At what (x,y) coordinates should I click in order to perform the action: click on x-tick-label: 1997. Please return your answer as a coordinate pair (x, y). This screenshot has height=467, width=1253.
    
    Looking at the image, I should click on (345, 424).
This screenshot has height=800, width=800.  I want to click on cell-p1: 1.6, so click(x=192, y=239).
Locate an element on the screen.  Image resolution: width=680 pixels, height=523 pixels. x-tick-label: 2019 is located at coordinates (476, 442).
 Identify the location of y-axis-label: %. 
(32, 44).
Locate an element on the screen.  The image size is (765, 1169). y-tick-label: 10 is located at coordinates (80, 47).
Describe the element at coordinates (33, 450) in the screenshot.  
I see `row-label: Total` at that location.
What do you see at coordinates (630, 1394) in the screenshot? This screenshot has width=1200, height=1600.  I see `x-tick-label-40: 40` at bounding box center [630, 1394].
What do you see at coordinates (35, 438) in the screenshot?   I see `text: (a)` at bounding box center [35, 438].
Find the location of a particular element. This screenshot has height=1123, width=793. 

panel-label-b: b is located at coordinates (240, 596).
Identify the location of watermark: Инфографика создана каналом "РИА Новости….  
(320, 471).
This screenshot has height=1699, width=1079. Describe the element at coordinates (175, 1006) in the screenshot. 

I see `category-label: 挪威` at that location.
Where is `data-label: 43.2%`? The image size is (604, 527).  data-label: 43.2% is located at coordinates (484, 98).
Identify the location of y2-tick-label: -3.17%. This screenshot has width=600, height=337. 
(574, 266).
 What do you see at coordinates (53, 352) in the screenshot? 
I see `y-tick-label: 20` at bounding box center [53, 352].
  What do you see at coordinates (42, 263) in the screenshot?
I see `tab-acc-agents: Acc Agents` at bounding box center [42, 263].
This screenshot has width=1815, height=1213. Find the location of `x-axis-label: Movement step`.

################

▶ [Your objective]:
Pull out each line of the data above that contains the word "center". Uppercase and lowercase letters count as different.

▶ [Result]:
What do you see at coordinates (630, 1394) in the screenshot? This screenshot has width=1200, height=1600.  I see `x-tick-label-40: 40` at bounding box center [630, 1394].
What do you see at coordinates (35, 438) in the screenshot?   I see `text: (a)` at bounding box center [35, 438].
I see `y-tick-label: 20` at bounding box center [53, 352].
I see `tab-acc-agents: Acc Agents` at bounding box center [42, 263].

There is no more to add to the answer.